* _EXERCISE DIRECTIONS_: Can you copy every row below character for character, changing nothing?

[Element lookup records]

--------------------------------------------------

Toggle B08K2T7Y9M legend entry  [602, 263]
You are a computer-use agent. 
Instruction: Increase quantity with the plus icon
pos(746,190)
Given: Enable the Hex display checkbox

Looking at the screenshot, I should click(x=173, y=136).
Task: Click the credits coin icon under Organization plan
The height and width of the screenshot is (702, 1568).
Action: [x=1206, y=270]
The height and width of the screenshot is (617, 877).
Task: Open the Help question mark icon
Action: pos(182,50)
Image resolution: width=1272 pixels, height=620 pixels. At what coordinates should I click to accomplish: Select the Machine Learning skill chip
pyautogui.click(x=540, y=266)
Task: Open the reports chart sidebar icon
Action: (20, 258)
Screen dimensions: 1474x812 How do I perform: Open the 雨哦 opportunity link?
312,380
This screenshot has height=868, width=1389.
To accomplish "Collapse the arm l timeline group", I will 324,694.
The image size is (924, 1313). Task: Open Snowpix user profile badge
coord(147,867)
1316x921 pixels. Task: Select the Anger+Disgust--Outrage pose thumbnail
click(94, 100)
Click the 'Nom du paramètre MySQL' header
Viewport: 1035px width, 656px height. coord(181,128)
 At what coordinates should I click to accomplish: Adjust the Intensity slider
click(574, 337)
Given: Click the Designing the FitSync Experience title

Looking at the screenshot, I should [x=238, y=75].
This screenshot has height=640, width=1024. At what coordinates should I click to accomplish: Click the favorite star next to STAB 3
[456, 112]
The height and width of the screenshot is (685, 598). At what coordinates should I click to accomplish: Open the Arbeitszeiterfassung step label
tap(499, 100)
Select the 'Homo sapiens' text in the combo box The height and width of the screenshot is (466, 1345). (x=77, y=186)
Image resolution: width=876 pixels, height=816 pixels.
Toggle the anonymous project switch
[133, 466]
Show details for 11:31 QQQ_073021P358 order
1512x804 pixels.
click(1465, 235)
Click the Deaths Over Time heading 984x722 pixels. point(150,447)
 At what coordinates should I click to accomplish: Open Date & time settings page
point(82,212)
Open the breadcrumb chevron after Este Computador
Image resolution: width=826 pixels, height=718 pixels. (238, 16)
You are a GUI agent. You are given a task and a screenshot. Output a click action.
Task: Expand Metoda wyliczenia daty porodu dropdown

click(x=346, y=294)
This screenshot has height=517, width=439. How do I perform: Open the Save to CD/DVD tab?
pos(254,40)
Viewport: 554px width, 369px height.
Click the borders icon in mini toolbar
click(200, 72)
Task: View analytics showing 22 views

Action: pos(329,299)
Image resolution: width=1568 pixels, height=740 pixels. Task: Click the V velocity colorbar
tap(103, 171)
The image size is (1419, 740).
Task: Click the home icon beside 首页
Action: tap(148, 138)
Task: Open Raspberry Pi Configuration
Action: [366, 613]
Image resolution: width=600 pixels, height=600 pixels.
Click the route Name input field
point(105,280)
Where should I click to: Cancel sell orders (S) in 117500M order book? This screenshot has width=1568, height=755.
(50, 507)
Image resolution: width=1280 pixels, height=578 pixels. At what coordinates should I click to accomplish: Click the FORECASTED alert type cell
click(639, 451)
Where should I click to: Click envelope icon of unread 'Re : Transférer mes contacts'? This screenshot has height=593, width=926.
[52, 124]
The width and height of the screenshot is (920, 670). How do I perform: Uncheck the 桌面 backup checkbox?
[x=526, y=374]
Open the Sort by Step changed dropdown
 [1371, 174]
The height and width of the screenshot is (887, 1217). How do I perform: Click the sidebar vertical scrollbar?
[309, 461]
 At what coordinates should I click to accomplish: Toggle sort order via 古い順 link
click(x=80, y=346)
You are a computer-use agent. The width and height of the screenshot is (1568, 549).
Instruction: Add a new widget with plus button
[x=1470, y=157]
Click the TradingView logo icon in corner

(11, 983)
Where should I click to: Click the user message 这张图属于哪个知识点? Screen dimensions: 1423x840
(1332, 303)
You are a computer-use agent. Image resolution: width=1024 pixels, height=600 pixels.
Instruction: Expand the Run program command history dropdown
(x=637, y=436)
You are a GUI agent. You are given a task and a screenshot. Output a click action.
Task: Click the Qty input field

--------------------------------------------------

* _WRITTEN ANSWER_:
Toggle B08K2T7Y9M legend entry  [602, 263]
You are a computer-use agent. 
Instruction: Increase quantity with the plus icon
pos(746,190)
Given: Enable the Hex display checkbox

Looking at the screenshot, I should click(x=173, y=136).
Task: Click the credits coin icon under Organization plan
The height and width of the screenshot is (702, 1568).
Action: [x=1206, y=270]
The height and width of the screenshot is (617, 877).
Task: Open the Help question mark icon
Action: pos(182,50)
Image resolution: width=1272 pixels, height=620 pixels. At what coordinates should I click to accomplish: Select the Machine Learning skill chip
pyautogui.click(x=540, y=266)
Task: Open the reports chart sidebar icon
Action: (20, 258)
Screen dimensions: 1474x812 How do I perform: Open the 雨哦 opportunity link?
312,380
This screenshot has height=868, width=1389.
To accomplish "Collapse the arm l timeline group", I will 324,694.
The image size is (924, 1313). Task: Open Snowpix user profile badge
coord(147,867)
1316x921 pixels. Task: Select the Anger+Disgust--Outrage pose thumbnail
click(94, 100)
Click the 'Nom du paramètre MySQL' header
Viewport: 1035px width, 656px height. coord(181,128)
 At what coordinates should I click to accomplish: Adjust the Intensity slider
click(574, 337)
Given: Click the Designing the FitSync Experience title

Looking at the screenshot, I should [x=238, y=75].
This screenshot has height=640, width=1024. At what coordinates should I click to accomplish: Click the favorite star next to STAB 3
[456, 112]
The height and width of the screenshot is (685, 598). At what coordinates should I click to accomplish: Open the Arbeitszeiterfassung step label
tap(499, 100)
Select the 'Homo sapiens' text in the combo box The height and width of the screenshot is (466, 1345). (x=77, y=186)
Image resolution: width=876 pixels, height=816 pixels.
Toggle the anonymous project switch
[133, 466]
Show details for 11:31 QQQ_073021P358 order
1512x804 pixels.
click(1465, 235)
Click the Deaths Over Time heading 984x722 pixels. point(150,447)
 At what coordinates should I click to accomplish: Open Date & time settings page
point(82,212)
Open the breadcrumb chevron after Este Computador
Image resolution: width=826 pixels, height=718 pixels. (238, 16)
You are a GUI agent. You are given a task and a screenshot. Output a click action.
Task: Expand Metoda wyliczenia daty porodu dropdown

click(x=346, y=294)
This screenshot has height=517, width=439. How do I perform: Open the Save to CD/DVD tab?
pos(254,40)
Viewport: 554px width, 369px height.
Click the borders icon in mini toolbar
click(200, 72)
Task: View analytics showing 22 views

Action: pos(329,299)
Image resolution: width=1568 pixels, height=740 pixels. Task: Click the V velocity colorbar
tap(103, 171)
The image size is (1419, 740).
Task: Click the home icon beside 首页
Action: tap(148, 138)
Task: Open Raspberry Pi Configuration
Action: [366, 613]
Image resolution: width=600 pixels, height=600 pixels.
Click the route Name input field
point(105,280)
Where should I click to: Cancel sell orders (S) in 117500M order book? This screenshot has width=1568, height=755.
(50, 507)
Image resolution: width=1280 pixels, height=578 pixels. At what coordinates should I click to accomplish: Click the FORECASTED alert type cell
click(639, 451)
Where should I click to: Click envelope icon of unread 'Re : Transférer mes contacts'? This screenshot has height=593, width=926.
[52, 124]
The width and height of the screenshot is (920, 670). How do I perform: Uncheck the 桌面 backup checkbox?
[x=526, y=374]
Open the Sort by Step changed dropdown
 [1371, 174]
The height and width of the screenshot is (887, 1217). How do I perform: Click the sidebar vertical scrollbar?
[309, 461]
 At what coordinates should I click to accomplish: Toggle sort order via 古い順 link
click(x=80, y=346)
You are a computer-use agent. The width and height of the screenshot is (1568, 549).
Instruction: Add a new widget with plus button
[x=1470, y=157]
Click the TradingView logo icon in corner

(11, 983)
Where should I click to: Click the user message 这张图属于哪个知识点? Screen dimensions: 1423x840
(1332, 303)
You are a computer-use agent. Image resolution: width=1024 pixels, height=600 pixels.
Instruction: Expand the Run program command history dropdown
(x=637, y=436)
You are a GUI agent. You are given a task and a screenshot. Output a click action.
Task: Click the Qty input field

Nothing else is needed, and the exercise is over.